Tel est, en substance, le problème de la certitude.

Il revient à se demander s'il y a, au service de l'intelligence humaine, ce que Montaigne appelait un « instrument judicatoire, un moyen de discerner entre ce qui est vrai et ce qui n'est pas vrai, entre un jugement conforme à la réalité et un jugement en désaccord avec elle.

Cet instrument judicatoire, ce moyen de discernement, cette note distinctive du vrai, nous l'appelons couramment le critère de la vérité.

Il peut y avoir plus d'un critère spécial de vérité, mais, tôt où tard, il faut bien en arriver à un critère, fondamental et primordial.

Le scepticisme nie qu'il existe un critère de vérité, garantie de la légitimité de la certitude de l'esprit.

Le dogmatisme affirme qu'il y en a un.

Certains dogmatistes l'ont cherché dans une autorité extrinsèque, celle d'une Révélation extérieure faite par Dieu à l'humanité. Mais il est manifeste que la foi à la Révélation présuppose des convictions rationnelles et, par conséquent, un motif intrinsèque de certitude antérieur à la foi.

Et ce motif ne peut-être, comme Jacobi, Reid et tous les adeptes de la philosophie écossaise l'avaient voulu, le fait

même de notre adhésion naturelle. Car une pareille adhésion, pour irrésistible qu'elle soit spontanément, ne peut satisfaire une intelligence capable de réfléchir sur la cause déterminante de ses assentiments. L'adhésion réfléchie ne pourra se produire et être irrésistible à son tour, que si l'intelligence aperçoit en dehors d'elle-même un motif à son assentiment, en un mot, si elle se reconnait en possession d'un critère à la fois intrinsèque et objectif de vérité.

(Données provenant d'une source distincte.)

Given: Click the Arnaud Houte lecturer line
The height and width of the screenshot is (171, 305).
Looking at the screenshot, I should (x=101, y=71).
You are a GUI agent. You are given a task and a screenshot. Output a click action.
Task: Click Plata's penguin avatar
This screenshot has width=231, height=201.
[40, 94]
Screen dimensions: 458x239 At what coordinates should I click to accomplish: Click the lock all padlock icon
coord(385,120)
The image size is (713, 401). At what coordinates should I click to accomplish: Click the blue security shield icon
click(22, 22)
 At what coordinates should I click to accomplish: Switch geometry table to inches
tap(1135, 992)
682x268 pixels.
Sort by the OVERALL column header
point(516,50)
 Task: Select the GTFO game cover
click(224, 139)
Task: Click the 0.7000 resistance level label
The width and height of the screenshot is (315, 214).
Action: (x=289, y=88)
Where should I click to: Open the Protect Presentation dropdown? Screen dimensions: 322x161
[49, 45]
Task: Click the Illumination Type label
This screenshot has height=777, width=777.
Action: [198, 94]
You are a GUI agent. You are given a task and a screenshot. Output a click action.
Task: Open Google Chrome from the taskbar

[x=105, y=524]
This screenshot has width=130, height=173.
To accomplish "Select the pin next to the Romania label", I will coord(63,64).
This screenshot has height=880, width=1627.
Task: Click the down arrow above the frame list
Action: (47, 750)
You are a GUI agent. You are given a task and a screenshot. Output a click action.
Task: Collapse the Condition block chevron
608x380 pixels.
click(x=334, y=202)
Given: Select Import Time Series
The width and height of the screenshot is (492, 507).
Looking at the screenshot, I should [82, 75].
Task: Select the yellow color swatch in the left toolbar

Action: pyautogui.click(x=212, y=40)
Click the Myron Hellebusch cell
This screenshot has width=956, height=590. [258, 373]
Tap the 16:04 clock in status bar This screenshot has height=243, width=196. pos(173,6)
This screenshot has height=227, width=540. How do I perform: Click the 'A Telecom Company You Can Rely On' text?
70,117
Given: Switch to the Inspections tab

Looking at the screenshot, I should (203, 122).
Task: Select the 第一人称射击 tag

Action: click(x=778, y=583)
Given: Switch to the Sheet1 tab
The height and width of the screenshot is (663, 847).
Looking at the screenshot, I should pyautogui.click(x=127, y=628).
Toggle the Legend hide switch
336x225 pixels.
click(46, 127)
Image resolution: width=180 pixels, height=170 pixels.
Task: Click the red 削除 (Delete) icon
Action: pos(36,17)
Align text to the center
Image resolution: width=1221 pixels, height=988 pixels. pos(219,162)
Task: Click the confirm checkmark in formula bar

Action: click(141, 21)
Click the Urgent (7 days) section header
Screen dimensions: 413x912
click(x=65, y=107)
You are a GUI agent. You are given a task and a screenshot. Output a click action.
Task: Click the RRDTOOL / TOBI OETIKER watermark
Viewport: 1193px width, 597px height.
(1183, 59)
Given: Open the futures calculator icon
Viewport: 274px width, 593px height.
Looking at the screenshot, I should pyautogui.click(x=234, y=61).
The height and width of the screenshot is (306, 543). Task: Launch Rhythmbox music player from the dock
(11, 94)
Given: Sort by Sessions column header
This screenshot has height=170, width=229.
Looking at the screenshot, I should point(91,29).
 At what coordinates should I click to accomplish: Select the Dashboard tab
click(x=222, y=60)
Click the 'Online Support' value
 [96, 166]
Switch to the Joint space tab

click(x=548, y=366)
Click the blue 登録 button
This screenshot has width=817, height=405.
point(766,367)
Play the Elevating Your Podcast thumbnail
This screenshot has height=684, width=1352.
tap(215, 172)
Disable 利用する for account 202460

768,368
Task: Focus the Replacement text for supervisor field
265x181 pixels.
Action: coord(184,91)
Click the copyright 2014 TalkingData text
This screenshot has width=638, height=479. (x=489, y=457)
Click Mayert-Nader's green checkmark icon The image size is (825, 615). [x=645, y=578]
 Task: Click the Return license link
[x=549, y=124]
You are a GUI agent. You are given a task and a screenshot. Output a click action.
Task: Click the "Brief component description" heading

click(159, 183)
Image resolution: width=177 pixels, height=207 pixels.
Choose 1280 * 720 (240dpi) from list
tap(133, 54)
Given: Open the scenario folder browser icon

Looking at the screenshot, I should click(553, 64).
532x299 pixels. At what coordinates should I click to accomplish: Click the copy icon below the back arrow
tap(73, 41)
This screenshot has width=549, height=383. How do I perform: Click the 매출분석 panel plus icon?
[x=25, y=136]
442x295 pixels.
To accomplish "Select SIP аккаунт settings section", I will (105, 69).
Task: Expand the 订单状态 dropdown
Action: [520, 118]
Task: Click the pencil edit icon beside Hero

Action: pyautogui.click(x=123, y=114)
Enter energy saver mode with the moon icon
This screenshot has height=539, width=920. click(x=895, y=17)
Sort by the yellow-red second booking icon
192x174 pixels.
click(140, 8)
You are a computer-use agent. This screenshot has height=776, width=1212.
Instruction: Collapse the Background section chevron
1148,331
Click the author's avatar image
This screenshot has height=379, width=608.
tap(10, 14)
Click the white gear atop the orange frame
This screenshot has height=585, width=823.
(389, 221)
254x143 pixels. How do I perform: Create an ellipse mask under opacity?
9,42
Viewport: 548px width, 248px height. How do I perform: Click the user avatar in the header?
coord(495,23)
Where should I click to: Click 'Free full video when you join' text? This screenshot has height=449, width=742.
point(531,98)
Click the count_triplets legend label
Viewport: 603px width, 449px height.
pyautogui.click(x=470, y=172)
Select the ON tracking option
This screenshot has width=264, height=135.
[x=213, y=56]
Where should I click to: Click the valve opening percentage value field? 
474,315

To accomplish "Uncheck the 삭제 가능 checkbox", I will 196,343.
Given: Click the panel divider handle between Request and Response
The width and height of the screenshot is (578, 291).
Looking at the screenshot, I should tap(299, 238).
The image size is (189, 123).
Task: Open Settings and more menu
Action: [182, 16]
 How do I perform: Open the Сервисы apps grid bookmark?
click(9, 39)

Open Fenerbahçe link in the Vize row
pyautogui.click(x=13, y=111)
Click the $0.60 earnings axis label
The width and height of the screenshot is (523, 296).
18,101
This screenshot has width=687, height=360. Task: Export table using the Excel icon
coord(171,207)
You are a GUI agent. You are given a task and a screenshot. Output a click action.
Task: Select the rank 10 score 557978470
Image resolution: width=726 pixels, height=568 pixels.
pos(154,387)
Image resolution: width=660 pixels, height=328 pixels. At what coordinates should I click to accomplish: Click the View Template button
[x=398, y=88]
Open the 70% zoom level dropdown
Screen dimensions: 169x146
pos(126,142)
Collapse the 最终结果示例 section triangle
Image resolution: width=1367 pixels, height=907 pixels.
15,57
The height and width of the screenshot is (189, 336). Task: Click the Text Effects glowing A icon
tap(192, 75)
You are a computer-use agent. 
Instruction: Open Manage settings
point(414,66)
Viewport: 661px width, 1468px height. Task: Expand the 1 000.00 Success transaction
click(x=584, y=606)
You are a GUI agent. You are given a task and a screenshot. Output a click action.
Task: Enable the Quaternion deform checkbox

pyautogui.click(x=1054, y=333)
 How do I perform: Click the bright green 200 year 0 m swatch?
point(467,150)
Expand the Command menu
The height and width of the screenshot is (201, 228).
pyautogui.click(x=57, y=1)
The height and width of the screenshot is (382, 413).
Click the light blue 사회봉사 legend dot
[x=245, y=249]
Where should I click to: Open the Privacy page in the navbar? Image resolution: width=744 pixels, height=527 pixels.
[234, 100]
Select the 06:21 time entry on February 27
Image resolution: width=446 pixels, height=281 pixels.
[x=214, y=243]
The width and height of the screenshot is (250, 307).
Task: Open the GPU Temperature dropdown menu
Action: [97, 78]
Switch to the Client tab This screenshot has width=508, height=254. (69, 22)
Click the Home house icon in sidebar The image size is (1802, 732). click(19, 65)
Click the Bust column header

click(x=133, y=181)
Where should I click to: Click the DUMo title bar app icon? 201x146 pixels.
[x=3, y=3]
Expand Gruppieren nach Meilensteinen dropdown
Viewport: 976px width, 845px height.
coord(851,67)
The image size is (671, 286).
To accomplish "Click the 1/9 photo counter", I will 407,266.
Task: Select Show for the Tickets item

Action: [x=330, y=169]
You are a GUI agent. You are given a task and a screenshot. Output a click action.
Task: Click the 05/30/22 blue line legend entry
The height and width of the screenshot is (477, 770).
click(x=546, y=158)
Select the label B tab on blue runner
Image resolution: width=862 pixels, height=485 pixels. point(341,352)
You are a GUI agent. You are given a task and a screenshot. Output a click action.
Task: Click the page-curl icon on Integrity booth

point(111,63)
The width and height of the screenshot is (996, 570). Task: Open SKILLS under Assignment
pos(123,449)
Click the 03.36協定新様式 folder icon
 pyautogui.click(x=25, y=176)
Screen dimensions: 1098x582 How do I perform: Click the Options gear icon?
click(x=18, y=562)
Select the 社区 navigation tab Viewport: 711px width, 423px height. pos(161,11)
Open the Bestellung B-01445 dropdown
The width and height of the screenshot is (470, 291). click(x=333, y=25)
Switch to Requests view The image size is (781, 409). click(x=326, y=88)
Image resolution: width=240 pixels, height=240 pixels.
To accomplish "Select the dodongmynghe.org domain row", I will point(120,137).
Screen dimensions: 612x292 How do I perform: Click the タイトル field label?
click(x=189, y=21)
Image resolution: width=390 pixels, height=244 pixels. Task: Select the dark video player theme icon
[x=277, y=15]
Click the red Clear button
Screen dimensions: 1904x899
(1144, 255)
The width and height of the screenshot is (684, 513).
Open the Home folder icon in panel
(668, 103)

Y a-t-il un critère interne, objectif de vérité? Quel est-il ? Formule nouvelle, mais identique au fond à la précédente, du problème fondamental de la certitude.

Ce n'est pas de ce problème qu'il s'agit ici, nous l'avons déclaré dès le début.

Ce n'est pas à ce problème que s'applique directement la théorie dite des trois vérités primitives.

Celle-ci porte sur une question que nous appellerions volontiers préalable: Dans quelles conditions l'esprit humain doit-il aborder le problème capital énoncé à l'instant?

De ces conditions dépendra évidemment le succès ou l'insuccès des recherches critiques auxquelles ce problème donne lieu. D'elles aussi dépendra la sincérité du débat entre le scepticisme et le dogmatisme.

Quel est donc l'état d'esprit dans lequel il faut se placer pour aborder le problème de la certitude et viser à le résoudre ? Nous retrouvons ici le scepticisme et le dogmatisme en présence.

Pour le scepticisme, l'état initial de l'esprit, c'est le doute. Sous prétexte qu'il ne faut rien préjuger, le scepticisme pose en principe que la raison humaine est incapable d'arriver au vrai. Il tient la raison pour radicalement suspecte; la raison est pour lui dans le cas du témoin menteur, auquel on ne croit plus; ses informations sont toutes sujettes à caution; donc, le doute, rien que le doute.